The “opening band” New Order used impressive visuals and fascinating bits of film throughout and although there were a few issues with voice and sound, their music was exceptional and outstanding, and they played everyone’s favorite tunes alongside all their classic hits.

But I remarked on two things that really touched me deep inside and shook me to the core. Previously, when listening to their wonderful music and watching some of their music videos, I noted how much love they managed to express and exude. It was deeply embedded and enmeshed with the music: it was certainly palpable in their choice and selection of sounds, and this also came through occasionally through their lyrics though not as predominantly.

Not only did one feel their love but their love for their art and craft was equally noticeable. We can often sense it when artists use their form of the medium not only to communicate messages but also to demonstrate and showcase their genuine love for and commitment to their chosen art form.

There are a handful of musicians I get that sense and feeling with, and the closest I would come would be the magnificent Beethoven whose chords are filled with love and appreciation. Although not on the same level, I must say New Order does come close, and at that concert, I had a few glimpses of God or a brief mystical union with the powers that be.

This may be an odd statement - and the last time I felt something similar at a concert was experiencing the Resurrection Symphony by Gustav Mahler - but there was no doubt that I felt this also during the performance of New Order. I had previously heard people say something of that ilk about witnessing a Pink Floyd concert while probably being under the influence of certain substances, but I felt it that night too, completely sober and with New Order.

This filled me with renewed hope not just for that moment but for many next moments to come. If there are enough people who can express their pure love in such an authentic way and passionate manner, the world will be a much better, brighter, and more inspiring place! I felt the warmth within my chest and wished the entire band the very best from the bottom of my heart for eliciting and awakening such feelings in the first place.

Interestingly, I doubt I was the only one that had felt this way about New Order.
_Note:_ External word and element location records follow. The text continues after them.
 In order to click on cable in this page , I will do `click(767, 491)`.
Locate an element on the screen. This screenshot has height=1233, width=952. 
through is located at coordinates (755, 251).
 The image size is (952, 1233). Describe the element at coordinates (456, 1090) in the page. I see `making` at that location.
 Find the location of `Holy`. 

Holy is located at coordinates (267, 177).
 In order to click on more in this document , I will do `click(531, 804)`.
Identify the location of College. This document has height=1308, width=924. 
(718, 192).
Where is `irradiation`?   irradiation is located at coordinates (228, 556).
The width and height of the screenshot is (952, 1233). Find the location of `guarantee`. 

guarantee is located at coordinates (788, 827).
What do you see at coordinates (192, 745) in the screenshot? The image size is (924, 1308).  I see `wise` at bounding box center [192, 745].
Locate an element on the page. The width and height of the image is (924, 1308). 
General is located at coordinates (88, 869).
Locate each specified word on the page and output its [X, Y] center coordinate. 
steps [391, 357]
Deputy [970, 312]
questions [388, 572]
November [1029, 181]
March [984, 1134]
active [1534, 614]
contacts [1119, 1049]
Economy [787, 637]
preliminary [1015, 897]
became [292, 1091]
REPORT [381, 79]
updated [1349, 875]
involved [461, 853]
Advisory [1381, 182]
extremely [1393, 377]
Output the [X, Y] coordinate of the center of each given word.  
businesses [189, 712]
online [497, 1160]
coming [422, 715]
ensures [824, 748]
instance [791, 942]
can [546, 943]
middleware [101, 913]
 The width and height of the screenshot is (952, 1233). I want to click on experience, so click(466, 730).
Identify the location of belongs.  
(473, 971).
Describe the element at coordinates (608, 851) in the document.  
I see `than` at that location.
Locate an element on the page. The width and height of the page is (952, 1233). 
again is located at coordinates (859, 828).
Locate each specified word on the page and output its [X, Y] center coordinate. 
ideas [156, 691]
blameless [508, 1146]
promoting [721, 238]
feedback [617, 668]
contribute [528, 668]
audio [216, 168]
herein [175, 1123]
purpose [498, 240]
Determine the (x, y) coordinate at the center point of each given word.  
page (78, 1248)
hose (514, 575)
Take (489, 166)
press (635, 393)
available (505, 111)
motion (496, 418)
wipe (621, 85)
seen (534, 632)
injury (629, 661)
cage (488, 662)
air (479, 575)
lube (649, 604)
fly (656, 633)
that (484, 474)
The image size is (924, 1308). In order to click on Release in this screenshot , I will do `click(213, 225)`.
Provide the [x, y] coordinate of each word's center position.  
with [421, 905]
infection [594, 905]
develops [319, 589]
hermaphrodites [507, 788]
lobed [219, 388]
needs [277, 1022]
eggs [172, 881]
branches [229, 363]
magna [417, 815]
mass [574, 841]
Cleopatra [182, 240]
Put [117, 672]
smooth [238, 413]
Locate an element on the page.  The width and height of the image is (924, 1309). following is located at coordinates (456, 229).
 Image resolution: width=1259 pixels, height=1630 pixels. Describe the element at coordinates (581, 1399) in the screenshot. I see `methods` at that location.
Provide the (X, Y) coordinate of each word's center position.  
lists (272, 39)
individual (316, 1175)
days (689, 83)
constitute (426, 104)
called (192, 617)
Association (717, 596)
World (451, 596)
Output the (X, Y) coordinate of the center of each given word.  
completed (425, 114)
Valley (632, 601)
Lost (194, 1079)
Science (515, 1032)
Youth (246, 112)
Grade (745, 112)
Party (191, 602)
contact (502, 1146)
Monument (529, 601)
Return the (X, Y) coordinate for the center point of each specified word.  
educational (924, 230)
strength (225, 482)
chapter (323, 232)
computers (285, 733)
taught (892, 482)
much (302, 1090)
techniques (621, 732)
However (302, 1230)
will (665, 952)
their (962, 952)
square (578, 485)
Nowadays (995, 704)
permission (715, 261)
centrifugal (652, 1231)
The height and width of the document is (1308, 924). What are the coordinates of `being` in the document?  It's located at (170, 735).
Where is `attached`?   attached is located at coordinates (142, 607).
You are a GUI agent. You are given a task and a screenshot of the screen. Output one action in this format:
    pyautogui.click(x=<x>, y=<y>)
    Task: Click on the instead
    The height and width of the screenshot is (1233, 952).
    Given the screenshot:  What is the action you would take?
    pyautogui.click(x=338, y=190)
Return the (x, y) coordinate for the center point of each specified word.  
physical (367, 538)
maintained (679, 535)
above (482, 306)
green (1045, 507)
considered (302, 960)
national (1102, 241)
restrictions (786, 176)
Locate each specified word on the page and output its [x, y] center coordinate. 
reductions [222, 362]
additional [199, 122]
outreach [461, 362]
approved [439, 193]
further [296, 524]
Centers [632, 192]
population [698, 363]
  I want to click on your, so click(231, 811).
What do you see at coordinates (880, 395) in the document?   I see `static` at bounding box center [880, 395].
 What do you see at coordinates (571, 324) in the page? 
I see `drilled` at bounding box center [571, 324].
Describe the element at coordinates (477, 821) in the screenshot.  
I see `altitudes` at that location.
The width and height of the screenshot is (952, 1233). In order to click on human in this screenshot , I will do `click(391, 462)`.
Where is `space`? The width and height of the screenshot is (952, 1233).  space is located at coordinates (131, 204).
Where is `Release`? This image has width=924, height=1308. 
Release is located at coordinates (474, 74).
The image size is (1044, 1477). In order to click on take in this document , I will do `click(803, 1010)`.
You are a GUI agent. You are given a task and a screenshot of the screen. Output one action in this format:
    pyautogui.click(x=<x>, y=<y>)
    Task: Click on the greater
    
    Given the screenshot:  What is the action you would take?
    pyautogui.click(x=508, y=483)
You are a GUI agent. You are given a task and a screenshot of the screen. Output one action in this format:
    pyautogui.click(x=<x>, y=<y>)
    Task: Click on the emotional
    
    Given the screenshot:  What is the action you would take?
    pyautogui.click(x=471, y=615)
While my wife did not have that quasi-spiritual personal connection that I had (she did very much enjoy the ensuing act and music put on by the splendent, playful, colorful, engaging, and always youthful Pet Shop Boys – the Prokofievs of the music industry), right after the New Order set, I heard someone in the men’s washroom (of all places) exclaim to his friend “Amazing God bless!”

I could not have said it any better and concur and conclude with that statement because somehow or other this magical music band had the glue, substance, or secret ingredient that connects, and binds notes and sounds with the innermost recesses of our heart and our spiritual core.